Written task 1:
In the passage on vote decisiveness, what chance did the authors estimate that New Hampshire's electoral votes would be a necessary part of a winning coalition?
────────────────────────────────────────
Before the election, we computed the probability that a single vote would be decisive in the presidential election, in any state. In addition to answering the perennial question, “does my vote matter?” our goal was to explore the degree to which the Electoral College gives voters in some states disproportionate power.
The probability of one person’s vote being decisive, we found, ranged from roughly one in a million for a resident of New Hampshire — a swing state with a relatively small population — to less than one in one billion in states that are reliably “red” or “blue,” such as New York, California, Kansas, and Oklahoma.
We can use a similar approach to show how the Electoral College increases not just the weight of voters in swing states but the weight of voters of certain ethnicities — based on their distribution across the states. We find that, based on the current distribution of voters of different ethnicities across states, and particularly within swing states, the Electoral College amplifies the power of white voters by a substantial amount.
Our first calculation — the probability of a single resident’s vote making the difference nationally, regardless of ethnicity — is straightforward. You multiply together two factors: 1) the probability that your state is needed for an electoral college win and 2) the probability that the vote in your state is tied, given that its electoral votes are necessary. Take California, for example. There we estimated a probability of over 50 percent that the state's 55 electoral votes would be required for a win. But there was a probability of less than 1 in 10 billion that the vote in the state would be tied, under this scenario.
In contrast, a single voter's probability of determining the election was highest in New Hampshire, where we estimated there was only a 4 percent chance that this state's electoral votes would be a necessary part of a winning coalition. However, in that circumstance there was a 1 in 40,000 chance of your vote being decisive (if the state's electoral votes were to make the key difference). Multiply these together and you get a one in a million chance of a New Hampshirite’s vote being decisive.
One in a million isn't much, but from the standpoint of a political campaign, it's not nothing. Sway 10,000 voters in a one-in-a-million state and you have a 1 percent chance of swinging the election. In a close election like the 2016 presidential race, an effective campaign in several different swing states has a good shot of making a difference, as Donald Trump, and the world, learned on election night.
The same approach also lets us introduce ethnicity into the picture, because we know the approximate ethnic composition of voters in each state — the proportion who are white, black, Hispanic, or “other.” We can average this across states and thus compute the average probability of decisiveness for everyone of each of these ethnic groups, across the country.
────────────────────────────────────────
Written task 2:
Please resize the entries from the line with "Where should I click to: Open Dashboard" up to and including the line with "[x=709, y=91]". Rewrite only those lines, requests included, multiplying every coordinate in the answers by 0.25 and rounding to whole numbers with halves rounded up.
────────────────────────────────────────
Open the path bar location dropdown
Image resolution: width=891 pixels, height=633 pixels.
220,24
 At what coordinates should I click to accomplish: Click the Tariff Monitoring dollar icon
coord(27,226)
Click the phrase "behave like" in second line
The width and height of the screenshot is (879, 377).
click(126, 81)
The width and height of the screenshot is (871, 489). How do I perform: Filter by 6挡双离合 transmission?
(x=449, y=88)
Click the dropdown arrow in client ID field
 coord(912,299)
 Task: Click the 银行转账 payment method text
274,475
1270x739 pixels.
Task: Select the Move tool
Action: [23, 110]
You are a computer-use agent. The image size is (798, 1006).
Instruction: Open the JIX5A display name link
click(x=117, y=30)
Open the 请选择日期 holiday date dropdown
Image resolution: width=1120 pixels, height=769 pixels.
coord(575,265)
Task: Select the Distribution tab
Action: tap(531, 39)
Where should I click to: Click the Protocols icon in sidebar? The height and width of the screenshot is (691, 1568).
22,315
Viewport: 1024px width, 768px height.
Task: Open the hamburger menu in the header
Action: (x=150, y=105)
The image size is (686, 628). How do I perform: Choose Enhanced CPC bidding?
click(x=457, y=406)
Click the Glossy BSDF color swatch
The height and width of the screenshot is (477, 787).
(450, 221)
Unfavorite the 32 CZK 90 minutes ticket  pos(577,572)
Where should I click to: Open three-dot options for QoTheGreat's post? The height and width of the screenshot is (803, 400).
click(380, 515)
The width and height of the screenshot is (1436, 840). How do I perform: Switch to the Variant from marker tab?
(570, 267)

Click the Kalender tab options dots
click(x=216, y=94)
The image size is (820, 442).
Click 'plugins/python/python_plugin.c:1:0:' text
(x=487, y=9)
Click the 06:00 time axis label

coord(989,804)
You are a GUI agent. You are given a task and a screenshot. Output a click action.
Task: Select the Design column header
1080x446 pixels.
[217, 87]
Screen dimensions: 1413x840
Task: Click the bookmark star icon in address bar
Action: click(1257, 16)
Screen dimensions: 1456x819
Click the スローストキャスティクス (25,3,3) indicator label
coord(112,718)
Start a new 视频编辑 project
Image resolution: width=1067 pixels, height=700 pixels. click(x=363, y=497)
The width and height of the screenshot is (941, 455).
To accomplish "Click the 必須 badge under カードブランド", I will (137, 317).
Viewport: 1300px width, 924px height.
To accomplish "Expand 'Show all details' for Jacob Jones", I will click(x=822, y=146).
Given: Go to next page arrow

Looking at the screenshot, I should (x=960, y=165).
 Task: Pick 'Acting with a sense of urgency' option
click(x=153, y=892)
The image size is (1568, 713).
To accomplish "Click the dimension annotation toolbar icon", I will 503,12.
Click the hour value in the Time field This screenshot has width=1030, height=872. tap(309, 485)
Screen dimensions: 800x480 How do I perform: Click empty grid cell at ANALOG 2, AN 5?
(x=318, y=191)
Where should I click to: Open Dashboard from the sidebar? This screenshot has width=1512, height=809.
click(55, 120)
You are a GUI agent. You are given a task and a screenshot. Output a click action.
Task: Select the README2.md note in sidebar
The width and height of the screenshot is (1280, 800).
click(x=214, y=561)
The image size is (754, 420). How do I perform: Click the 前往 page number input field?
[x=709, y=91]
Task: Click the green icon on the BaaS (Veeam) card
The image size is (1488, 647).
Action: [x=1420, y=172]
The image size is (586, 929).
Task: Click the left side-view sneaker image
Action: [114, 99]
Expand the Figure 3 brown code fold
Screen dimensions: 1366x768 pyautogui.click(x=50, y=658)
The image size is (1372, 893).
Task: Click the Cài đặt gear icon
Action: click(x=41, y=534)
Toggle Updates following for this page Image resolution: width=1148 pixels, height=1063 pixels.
────────────────────────────────────────
Exercise answer 1:
Only a 4 percent chance.

Exercise answer 2:
Where should I click to: Open Dashboard from the sidebar? This screenshot has width=1512, height=809.
click(14, 30)
You are a GUI agent. You are given a task and a screenshot. Output a click action.
Task: Select the README2.md note in sidebar
The width and height of the screenshot is (1280, 800).
click(x=54, y=140)
The image size is (754, 420). How do I perform: Click the 前往 page number input field?
[x=177, y=23]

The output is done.